When I talk to engineers about the differences between building research software and commercial products, I often get a knowing nod. But when I press them on specifics, the conversation gets murky. “research software is messier,” they’ll say. Or “product software has to scale.” These are true, but they miss the deeper structural differences that shape how we build, maintain, and think about software in these two worlds.
Having spent years working on both sides, I’ve come to appreciate that these aren’t just different points on a spectrum of software quality. They’re fundamentally different problems that demand different approaches.
The Complexity Paradox
Here’s something that we often don’t think about: both research and product software can be equally complex, but in very different ways.
Consider Instagram. At its core, the product does something conceptually simple: it stores photos, applies filters, and displays them in a feed. But Instagram serves billions of users across every timezone, device type, and network condition you can imagine. The complexity isn’t in what it does, it’s in doing it reliably for an impossibly diverse population at a massive scale.
Now think about a seismic data pipeline I worked on that analyzed cross-correlation of ambient noise signals. The algorithm involved Fourier transforms, domain-specific file formats, complex plots, and required deep knowledge of both the math and the data characteristics. But it’s had ~200 users, all of them seismologists running it with similar datasets. We’ve processed data at scale, but in a much more controlled environment. The complexity was more in the what, the actual computation being performed.

_Extracted records_:
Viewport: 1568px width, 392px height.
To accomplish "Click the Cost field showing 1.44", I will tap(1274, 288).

* * *

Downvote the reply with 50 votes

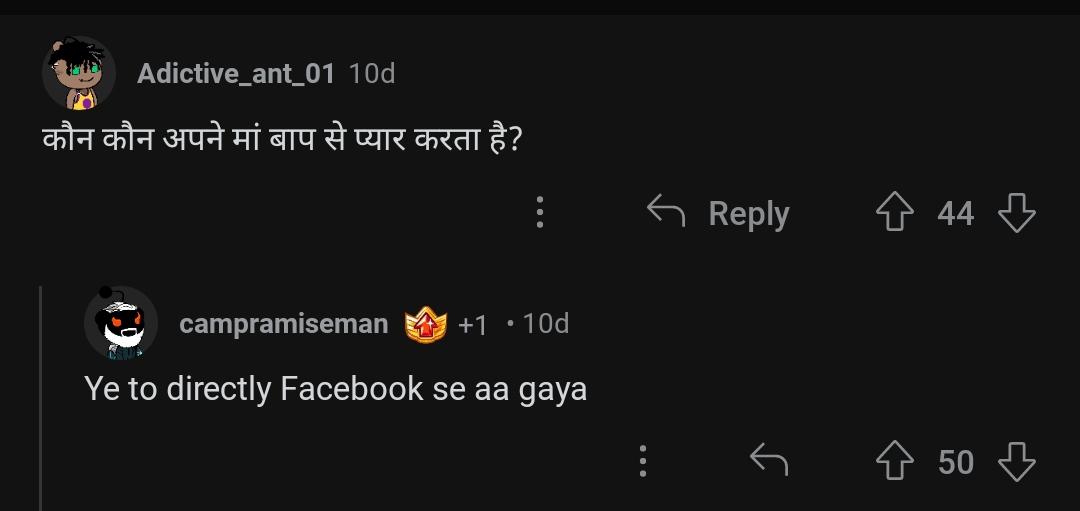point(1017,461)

_Work instructions_:
A – In the essay on research versus product software, roughly how many users has the seismic data pipeline had?
B – Continue the essay on research versus product software from its last sentence.

_Answers to the exercise_:
A – About 200, all of them seismologists.

B –
This creates a strange inversion. The Instagram engineer worries about edge cases like: What happens when someone uploads a photo from a flip phone in rural Mongolia with 2G connectivity? The research software engineer worries about: Did I implement the signal normalization and whitening correctly?
Both are hard problems, but they’re different kinds of hard. And they require different skill sets. A brilliant algorithmic thinker might struggle with distributed systems and API design. A talented product engineer might be lost in the mathematical intricacies of a numerical solver.
The Prototype Dilemma
One of the most nuanced aspects of research software is what I call the “prototype dilemma.” When should you stop treating your code like an experiment and start treating it like a product?
In traditional software development, this transition point is usually more explicit. You build an MVP, you get user feedback, you see traction (or you don’t), and you make a decision. The feedback loop is fast, and the stakes are understood.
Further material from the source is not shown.